Extracted records
*** Block opens ***
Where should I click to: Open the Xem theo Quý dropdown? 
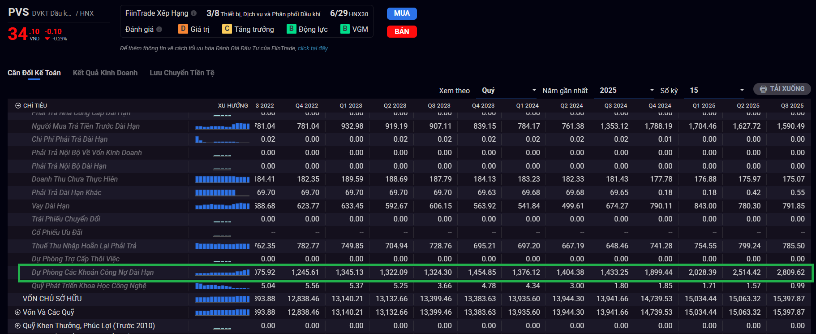[509, 91]
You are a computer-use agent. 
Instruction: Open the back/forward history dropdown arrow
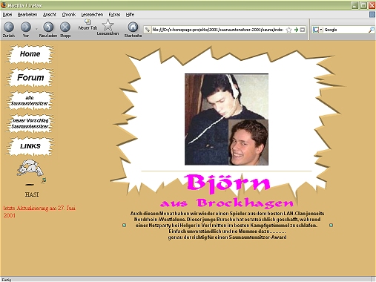pos(36,29)
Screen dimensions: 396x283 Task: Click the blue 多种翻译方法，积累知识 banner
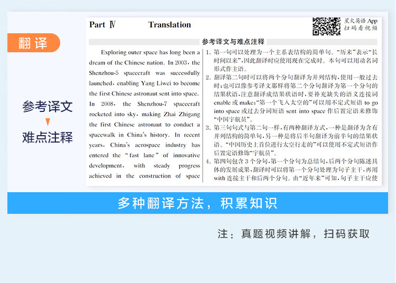click(197, 203)
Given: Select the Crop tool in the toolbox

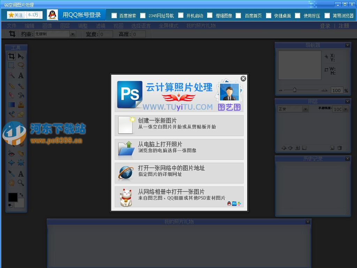Looking at the screenshot, I should pyautogui.click(x=11, y=57).
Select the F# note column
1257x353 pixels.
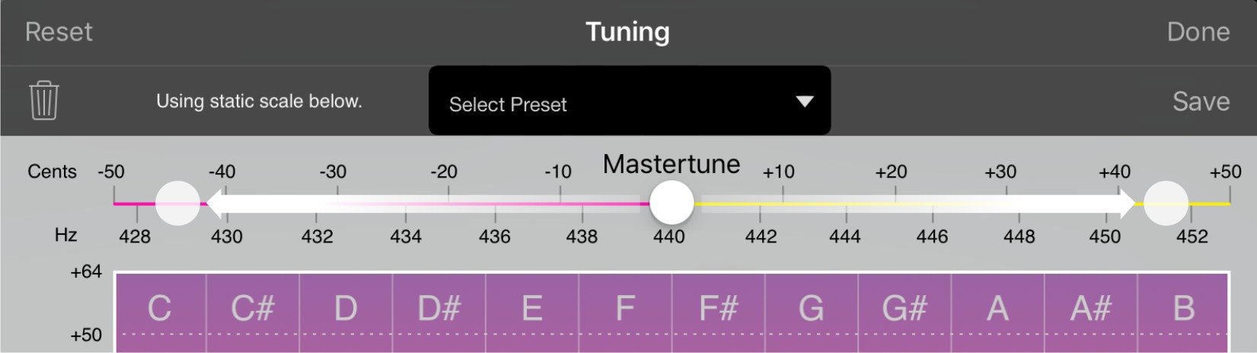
*** Block closes ***
EXERCISE DETAILS:
Would you return the entries verbatim, minus any images?

TASK RESULT:
Where should I click to: Open the Xem theo Quý dropdown? 
[509, 91]
You are a computer-use agent. 
Instruction: Open the back/forward history dropdown arrow
pos(36,29)
Screen dimensions: 396x283 Task: Click the blue 多种翻译方法，积累知识 banner
click(197, 203)
Given: Select the Crop tool in the toolbox

Looking at the screenshot, I should pyautogui.click(x=11, y=57).
Select the F# note column
1257x353 pixels.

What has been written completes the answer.